■ Assigned task ■
Reproduce each entry exactly as it reads. Leave the images out.

(Records drawn from a dataset)
= = = =

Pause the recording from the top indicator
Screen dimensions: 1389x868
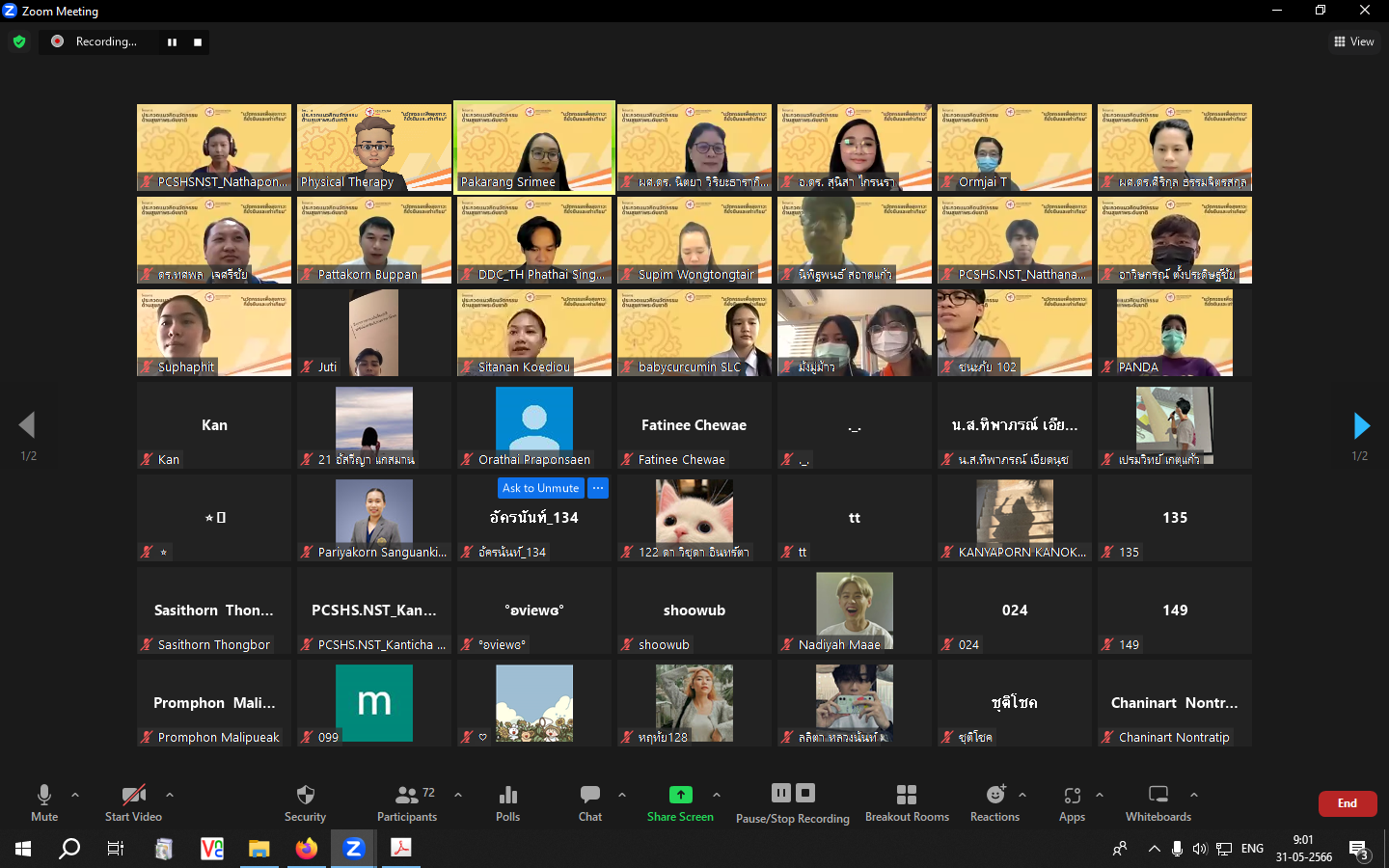pyautogui.click(x=172, y=42)
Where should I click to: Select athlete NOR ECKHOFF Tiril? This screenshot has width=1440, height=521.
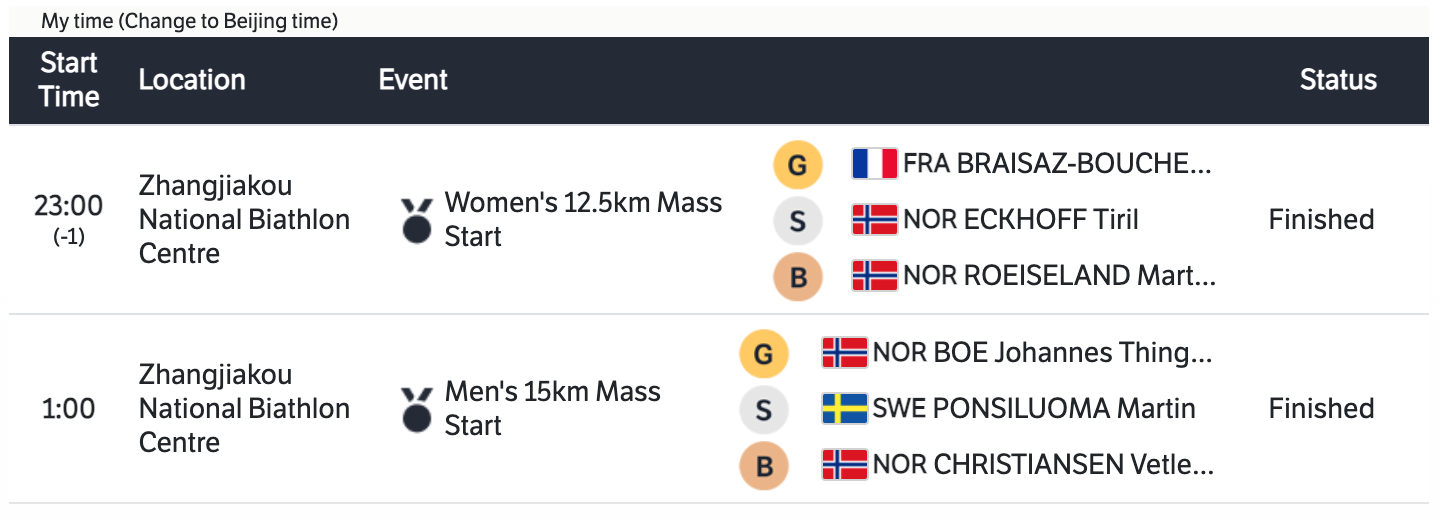1020,220
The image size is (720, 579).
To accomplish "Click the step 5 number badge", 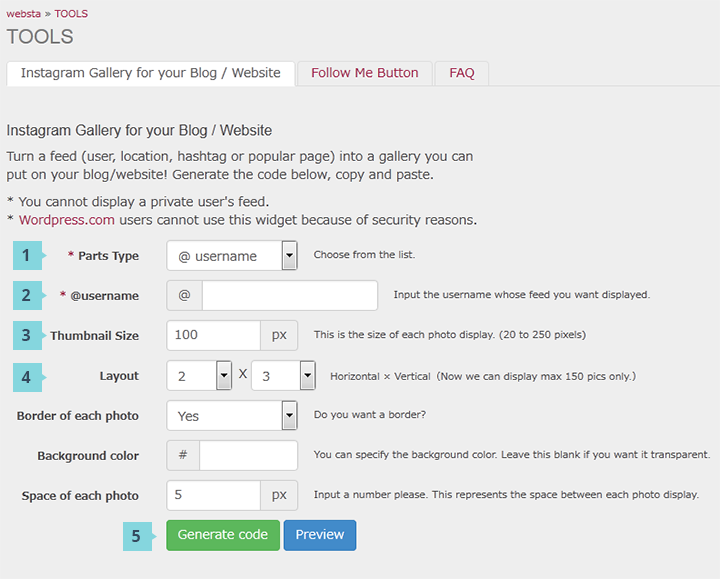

= = = =

■ Written answer ■
Pause the recording from the top indicator
Screen dimensions: 1389x868
pyautogui.click(x=172, y=42)
Where should I click to: Select athlete NOR ECKHOFF Tiril? This screenshot has width=1440, height=521.
1020,220
The image size is (720, 579).
To accomplish "Click the step 5 number badge", 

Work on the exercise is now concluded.